Twenty-five attendees representing 15 coalition partners including the Ohio Academy of Family Physicians represented by OAFP Past President Sarah Sams, MD, attended the Ohio Step Therapy Advocacy Day held November 13 at the Statehouse.
The advocacy day included a press conference and distribution of information packets to 124 legislators urging a yes vote on Senate Bill (SB) 56 and House Bill (HB) 72, bills that would reform step therapy practice by insurers.
During the press conference, Dr. Sams provided specific examples about how her patients and their health care were negatively impacted by the step therapy practices utilized by health insurance plans.
- Ensure step therapy protocols are based on medical and scientific evidence
- Provide for a transparent exemptions process for health care providers and patients
- Align response timeline for appeals requests with the prior authorization law
- Establish circumstances for the prescribing health care provider to override step therapy when medically appropriate for a patient.
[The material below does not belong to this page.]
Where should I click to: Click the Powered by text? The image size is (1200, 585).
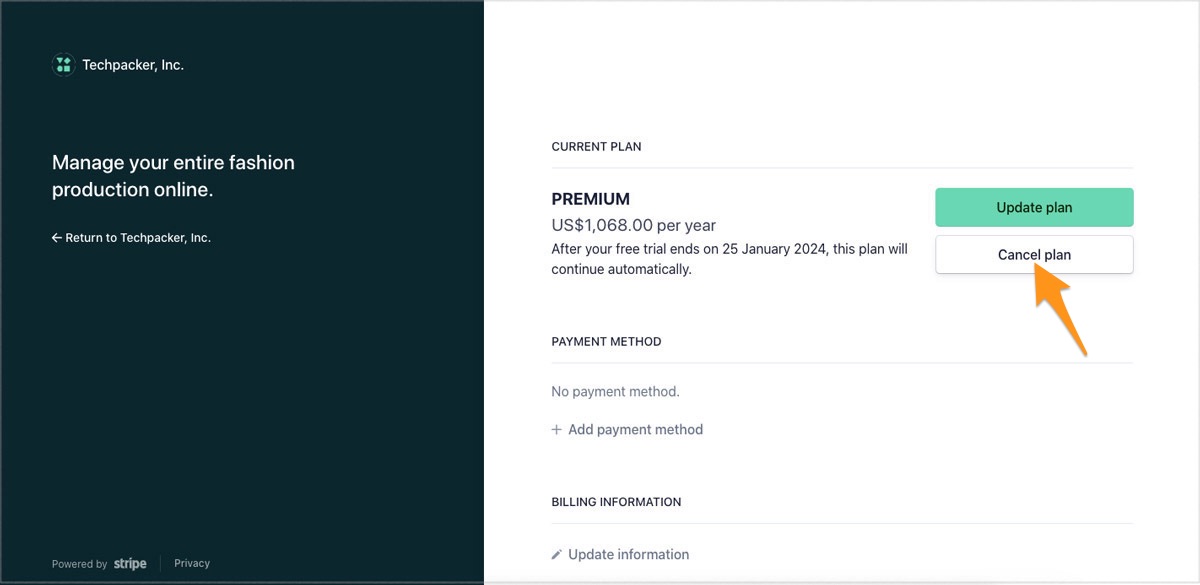[x=80, y=564]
HB 72 is currently in the House Health Committee, where a second substitute version was accepted back in late June. SB 72 is in the Senate Health, Human Services, and Medicaid Committee, where it, too, has had two substitute versions accepted.
The OAFP strongly supports step therapy reform legislation as a means for achieving administrative simplification in health care.
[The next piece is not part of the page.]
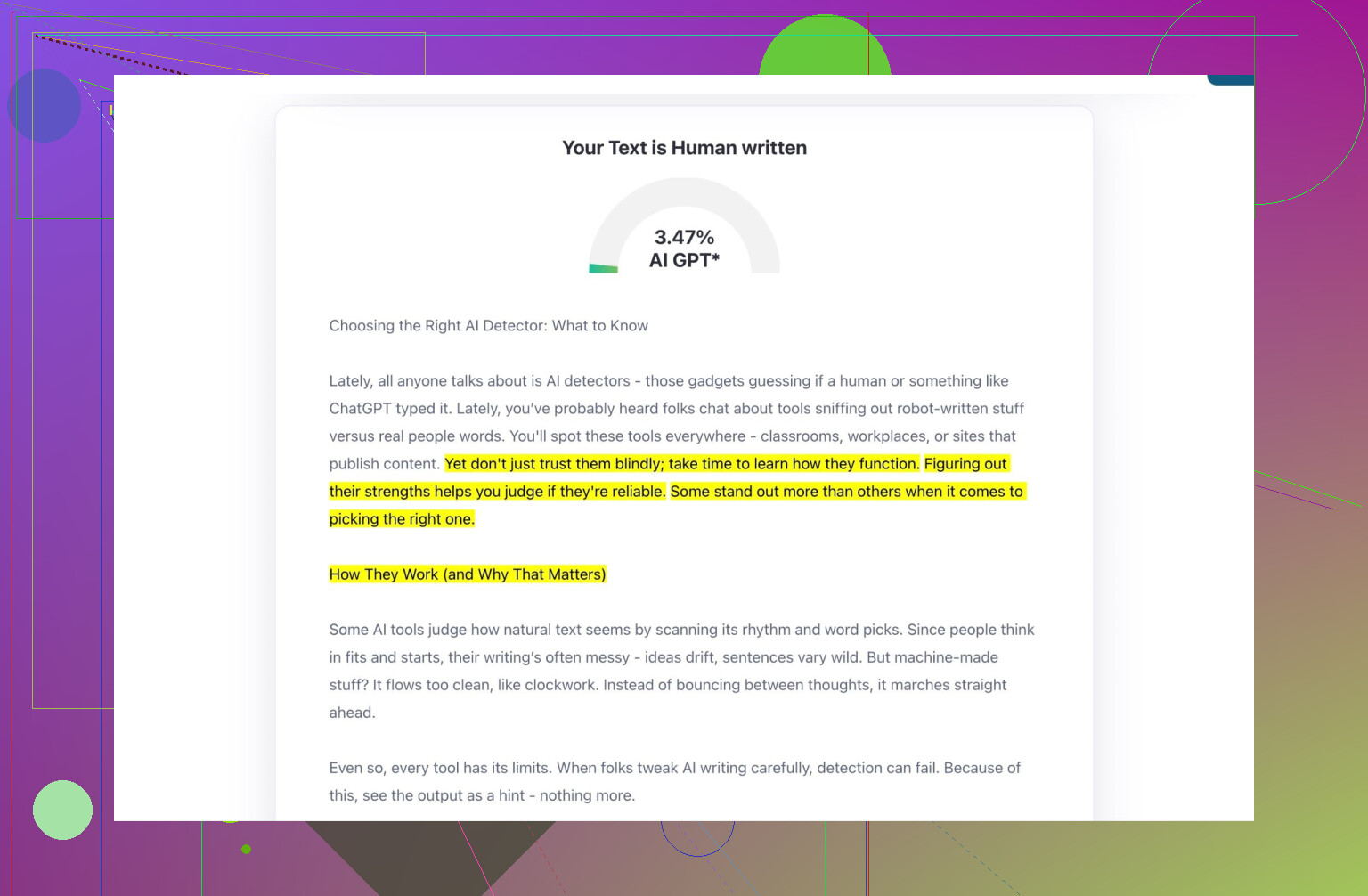
Task: Click the 3.47% score value
Action: pyautogui.click(x=684, y=237)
Health insurers, however, oppose the legislation. They note patients are grouped together in insurance pools, and the costs of the more expensive drugs will be passed on to everyone if the legislation passes. Prescriptions currently account for 23 cents of each dollar people pay on their premiums. Ohio Medicaid has cautioned the legislation could cost the state tens of millions of dollars a year.
According to bill sponsor Senator Peggy Lehner (R-Dayton, OH), 18 states have already passed similar “patient protection laws” on step therapy and none have reported major price hikes.